Please return every line of the records below that holds the word "gear".

* Provided data
────────────────────
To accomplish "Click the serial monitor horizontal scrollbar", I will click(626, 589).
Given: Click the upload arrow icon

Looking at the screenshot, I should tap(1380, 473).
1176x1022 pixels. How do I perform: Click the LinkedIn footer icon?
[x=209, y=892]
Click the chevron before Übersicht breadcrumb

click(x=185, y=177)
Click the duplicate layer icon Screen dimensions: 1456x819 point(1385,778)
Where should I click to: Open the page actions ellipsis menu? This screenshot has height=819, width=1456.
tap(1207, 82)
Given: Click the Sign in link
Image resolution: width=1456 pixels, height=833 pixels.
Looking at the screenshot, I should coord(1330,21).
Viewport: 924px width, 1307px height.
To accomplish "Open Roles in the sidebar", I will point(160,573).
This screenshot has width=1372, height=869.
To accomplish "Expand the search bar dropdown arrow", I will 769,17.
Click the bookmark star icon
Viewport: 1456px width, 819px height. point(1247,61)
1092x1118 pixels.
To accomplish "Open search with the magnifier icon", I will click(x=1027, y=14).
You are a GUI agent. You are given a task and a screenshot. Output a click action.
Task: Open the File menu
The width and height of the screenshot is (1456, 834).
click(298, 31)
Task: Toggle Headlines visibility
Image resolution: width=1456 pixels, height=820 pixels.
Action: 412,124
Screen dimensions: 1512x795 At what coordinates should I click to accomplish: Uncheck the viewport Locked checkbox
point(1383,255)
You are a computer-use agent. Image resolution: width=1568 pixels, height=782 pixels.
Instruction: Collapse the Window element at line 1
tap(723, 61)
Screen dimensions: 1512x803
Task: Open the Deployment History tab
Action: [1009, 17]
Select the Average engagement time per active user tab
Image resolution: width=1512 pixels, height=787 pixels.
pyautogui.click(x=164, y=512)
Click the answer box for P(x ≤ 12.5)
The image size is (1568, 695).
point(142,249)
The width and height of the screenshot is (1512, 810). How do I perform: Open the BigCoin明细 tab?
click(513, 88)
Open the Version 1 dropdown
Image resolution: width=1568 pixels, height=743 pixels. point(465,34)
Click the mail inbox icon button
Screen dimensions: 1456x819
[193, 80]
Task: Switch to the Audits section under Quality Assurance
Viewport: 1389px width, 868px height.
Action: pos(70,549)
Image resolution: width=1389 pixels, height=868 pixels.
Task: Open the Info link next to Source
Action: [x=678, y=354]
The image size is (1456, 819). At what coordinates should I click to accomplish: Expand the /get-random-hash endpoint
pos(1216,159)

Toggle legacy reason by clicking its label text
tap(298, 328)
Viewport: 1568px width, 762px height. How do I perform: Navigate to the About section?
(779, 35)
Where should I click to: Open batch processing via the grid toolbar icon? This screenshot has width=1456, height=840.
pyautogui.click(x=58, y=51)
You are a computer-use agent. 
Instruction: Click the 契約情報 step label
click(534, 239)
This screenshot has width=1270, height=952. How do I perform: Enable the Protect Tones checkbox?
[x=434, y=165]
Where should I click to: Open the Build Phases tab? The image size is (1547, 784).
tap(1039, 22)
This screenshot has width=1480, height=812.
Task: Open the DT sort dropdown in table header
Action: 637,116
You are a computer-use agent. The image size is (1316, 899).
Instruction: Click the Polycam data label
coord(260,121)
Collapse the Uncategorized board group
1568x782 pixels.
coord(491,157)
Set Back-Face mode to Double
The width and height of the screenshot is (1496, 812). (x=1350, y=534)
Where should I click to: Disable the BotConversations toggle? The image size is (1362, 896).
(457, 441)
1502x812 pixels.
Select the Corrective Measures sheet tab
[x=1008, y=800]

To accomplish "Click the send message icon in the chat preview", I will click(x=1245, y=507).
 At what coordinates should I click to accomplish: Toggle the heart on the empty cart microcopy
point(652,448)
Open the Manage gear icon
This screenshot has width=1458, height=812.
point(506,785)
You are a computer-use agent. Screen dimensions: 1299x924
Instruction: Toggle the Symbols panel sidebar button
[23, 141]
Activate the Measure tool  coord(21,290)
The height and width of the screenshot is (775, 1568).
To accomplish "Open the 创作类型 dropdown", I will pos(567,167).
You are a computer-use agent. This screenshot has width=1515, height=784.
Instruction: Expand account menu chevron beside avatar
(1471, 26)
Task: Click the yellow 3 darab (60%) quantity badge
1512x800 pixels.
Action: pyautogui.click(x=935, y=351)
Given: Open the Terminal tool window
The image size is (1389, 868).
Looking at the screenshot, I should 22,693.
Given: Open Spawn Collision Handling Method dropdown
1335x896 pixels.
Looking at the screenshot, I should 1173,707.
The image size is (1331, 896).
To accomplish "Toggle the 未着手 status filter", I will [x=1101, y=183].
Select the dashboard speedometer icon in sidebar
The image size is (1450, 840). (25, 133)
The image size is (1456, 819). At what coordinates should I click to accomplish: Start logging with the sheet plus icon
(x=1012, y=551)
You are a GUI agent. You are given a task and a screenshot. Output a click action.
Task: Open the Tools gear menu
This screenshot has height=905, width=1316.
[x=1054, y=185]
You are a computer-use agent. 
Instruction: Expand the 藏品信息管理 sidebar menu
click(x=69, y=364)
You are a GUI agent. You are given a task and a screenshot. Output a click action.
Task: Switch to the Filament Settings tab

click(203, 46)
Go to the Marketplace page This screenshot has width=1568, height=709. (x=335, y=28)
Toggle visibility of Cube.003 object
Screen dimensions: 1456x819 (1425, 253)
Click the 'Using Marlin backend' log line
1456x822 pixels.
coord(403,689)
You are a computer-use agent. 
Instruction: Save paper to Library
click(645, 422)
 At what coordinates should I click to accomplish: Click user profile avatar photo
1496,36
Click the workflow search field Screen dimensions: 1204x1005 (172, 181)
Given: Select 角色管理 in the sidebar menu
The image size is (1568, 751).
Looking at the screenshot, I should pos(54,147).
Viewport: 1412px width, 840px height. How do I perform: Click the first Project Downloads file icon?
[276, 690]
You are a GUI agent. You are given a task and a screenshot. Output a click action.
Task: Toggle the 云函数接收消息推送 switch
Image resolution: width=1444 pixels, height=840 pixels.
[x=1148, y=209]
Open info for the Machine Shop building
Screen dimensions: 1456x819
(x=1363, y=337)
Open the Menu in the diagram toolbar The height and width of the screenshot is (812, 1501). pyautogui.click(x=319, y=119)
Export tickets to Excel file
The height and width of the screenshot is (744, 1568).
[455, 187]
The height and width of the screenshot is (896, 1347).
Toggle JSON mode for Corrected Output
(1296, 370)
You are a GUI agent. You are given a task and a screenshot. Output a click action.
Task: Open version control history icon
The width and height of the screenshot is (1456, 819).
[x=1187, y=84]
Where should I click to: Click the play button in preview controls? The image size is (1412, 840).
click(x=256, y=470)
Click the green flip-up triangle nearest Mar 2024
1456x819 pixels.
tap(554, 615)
────────────────────
* Answer box
Open the Manage gear icon
Task: Open the Tools gear menu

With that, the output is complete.